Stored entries
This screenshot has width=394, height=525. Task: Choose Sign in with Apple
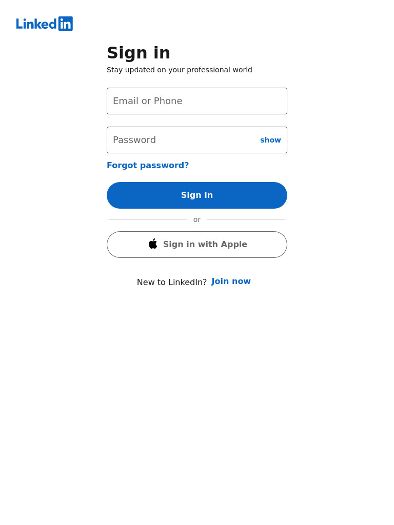(197, 245)
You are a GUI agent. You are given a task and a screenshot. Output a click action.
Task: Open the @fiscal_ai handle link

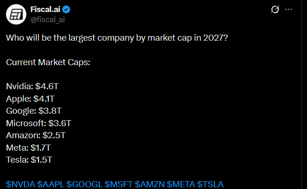point(47,19)
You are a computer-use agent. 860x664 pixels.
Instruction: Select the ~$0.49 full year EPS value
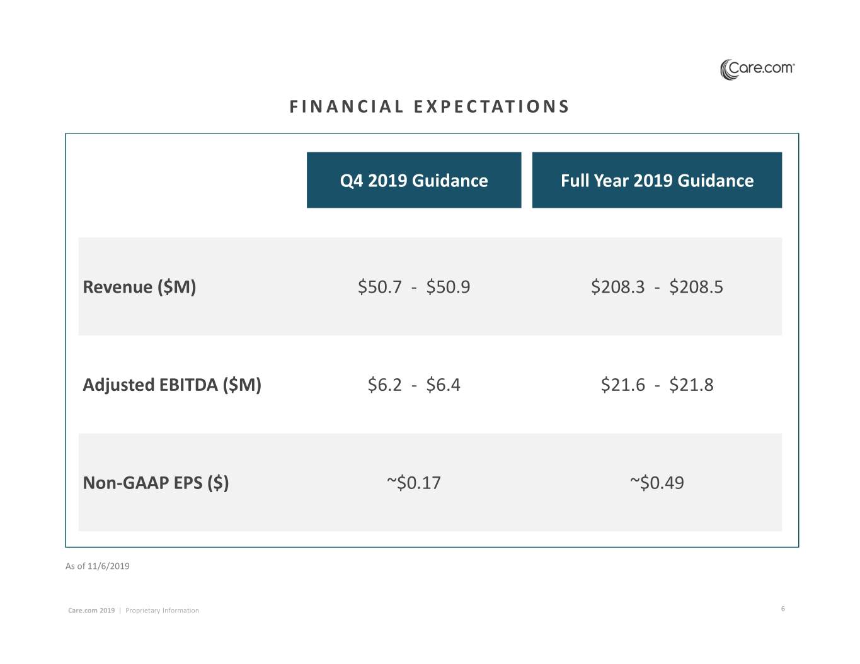coord(657,483)
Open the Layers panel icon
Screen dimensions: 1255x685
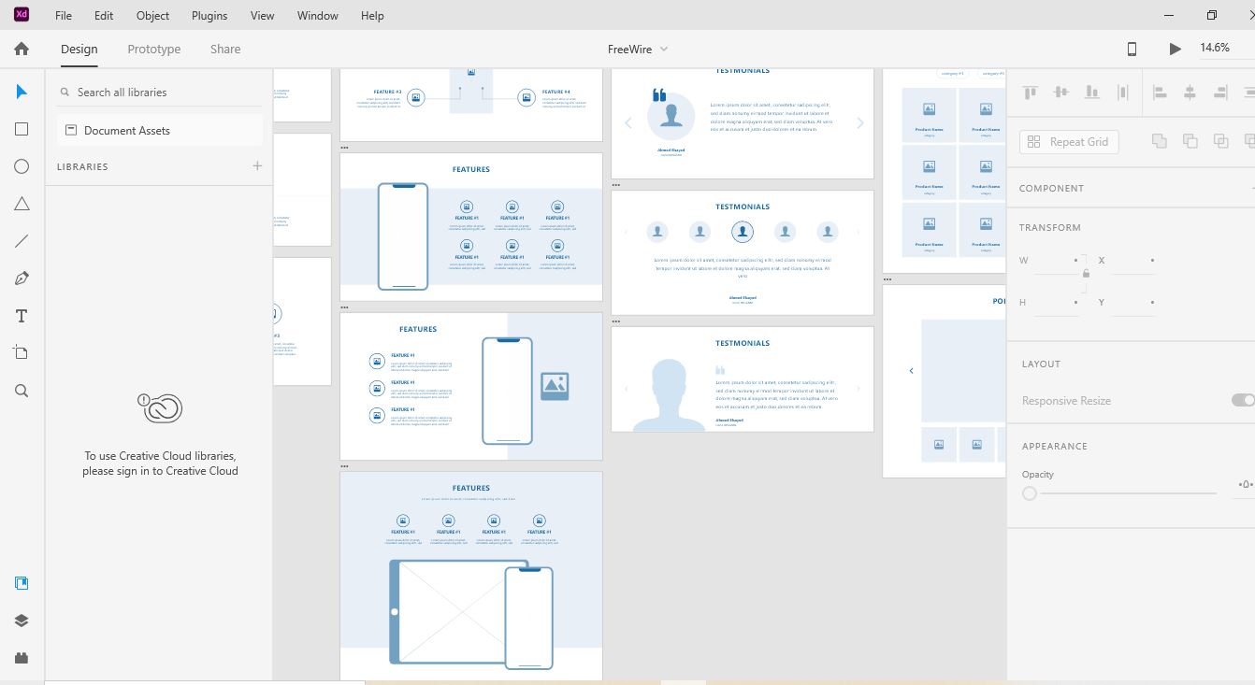[22, 621]
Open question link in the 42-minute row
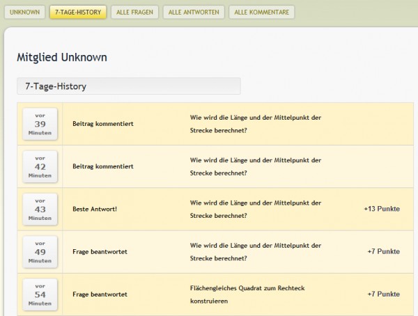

• _Problem_
Print every record above exactly as written, leaving out the pictures.

• _Response to the task_
This screenshot has width=394, height=525. Task: Choose Sign in with Apple
(197, 245)
You are a GUI agent. You are given a task and a screenshot. Output a click action.
Task: Open the @fiscal_ai handle link

point(47,19)
You are a computer-use agent. 860x664 pixels.
Instruction: Select the ~$0.49 full year EPS value
coord(657,483)
Open the Layers panel icon
Screen dimensions: 1255x685
[22, 621]
Open question link in the 42-minute row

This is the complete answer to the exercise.